Stored items:
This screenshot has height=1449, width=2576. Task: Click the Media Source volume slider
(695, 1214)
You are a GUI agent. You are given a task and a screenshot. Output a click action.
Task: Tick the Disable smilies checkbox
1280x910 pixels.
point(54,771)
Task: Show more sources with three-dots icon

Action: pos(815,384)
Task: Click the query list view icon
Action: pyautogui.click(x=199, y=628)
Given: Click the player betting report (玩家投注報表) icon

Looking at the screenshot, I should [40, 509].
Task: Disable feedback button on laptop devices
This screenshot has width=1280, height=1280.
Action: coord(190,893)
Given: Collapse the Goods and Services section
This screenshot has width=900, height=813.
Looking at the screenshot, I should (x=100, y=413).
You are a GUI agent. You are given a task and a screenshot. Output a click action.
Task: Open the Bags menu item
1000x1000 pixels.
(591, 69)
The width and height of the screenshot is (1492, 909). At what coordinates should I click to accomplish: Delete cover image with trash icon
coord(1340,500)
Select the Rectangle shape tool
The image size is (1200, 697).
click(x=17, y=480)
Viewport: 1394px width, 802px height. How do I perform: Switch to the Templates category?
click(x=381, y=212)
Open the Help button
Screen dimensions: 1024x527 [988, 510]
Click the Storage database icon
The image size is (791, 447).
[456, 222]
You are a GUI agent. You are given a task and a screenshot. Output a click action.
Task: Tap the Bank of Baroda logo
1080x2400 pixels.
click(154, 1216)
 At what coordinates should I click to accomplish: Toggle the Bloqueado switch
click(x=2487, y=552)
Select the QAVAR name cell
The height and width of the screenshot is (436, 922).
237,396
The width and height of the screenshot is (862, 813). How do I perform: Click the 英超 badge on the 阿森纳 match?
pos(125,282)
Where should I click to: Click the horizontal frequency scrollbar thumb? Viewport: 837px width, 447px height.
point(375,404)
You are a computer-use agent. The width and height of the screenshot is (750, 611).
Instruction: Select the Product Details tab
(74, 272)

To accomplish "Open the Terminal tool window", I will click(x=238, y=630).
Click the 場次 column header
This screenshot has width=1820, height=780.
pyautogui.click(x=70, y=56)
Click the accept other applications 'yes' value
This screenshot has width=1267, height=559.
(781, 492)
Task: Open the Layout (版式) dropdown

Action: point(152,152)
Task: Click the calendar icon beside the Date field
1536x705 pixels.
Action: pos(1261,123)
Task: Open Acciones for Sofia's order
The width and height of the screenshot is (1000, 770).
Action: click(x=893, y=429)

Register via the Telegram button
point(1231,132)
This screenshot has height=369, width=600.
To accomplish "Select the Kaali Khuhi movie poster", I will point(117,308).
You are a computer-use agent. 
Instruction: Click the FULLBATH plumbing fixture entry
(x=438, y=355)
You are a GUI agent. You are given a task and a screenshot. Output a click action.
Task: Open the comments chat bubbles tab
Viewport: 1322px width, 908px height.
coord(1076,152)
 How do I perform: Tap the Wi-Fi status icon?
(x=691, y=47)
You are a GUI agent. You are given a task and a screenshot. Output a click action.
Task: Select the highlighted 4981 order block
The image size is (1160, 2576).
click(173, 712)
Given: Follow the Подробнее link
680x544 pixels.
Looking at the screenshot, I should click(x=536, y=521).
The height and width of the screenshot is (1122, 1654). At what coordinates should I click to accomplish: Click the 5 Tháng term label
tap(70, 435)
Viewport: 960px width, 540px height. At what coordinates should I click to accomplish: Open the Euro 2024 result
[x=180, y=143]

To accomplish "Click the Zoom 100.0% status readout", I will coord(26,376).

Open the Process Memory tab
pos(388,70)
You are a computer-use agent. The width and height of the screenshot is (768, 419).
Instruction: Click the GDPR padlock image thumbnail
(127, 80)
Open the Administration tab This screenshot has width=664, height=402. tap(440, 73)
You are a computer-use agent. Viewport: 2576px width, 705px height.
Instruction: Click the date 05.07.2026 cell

*What you have to do*
Up to and including the line with "Given: Collapse the", transcribe the entries above exactly, starting from their first line.

*Exercise answer*
This screenshot has height=1449, width=2576. Task: Click the Media Source volume slider
(695, 1214)
You are a GUI agent. You are given a task and a screenshot. Output a click action.
Task: Tick the Disable smilies checkbox
1280x910 pixels.
point(54,771)
Task: Show more sources with three-dots icon

Action: pos(815,384)
Task: Click the query list view icon
Action: pyautogui.click(x=199, y=628)
Given: Click the player betting report (玩家投注報表) icon

Looking at the screenshot, I should [40, 509].
Task: Disable feedback button on laptop devices
This screenshot has width=1280, height=1280.
Action: coord(190,893)
Given: Collapse the Goods and Services section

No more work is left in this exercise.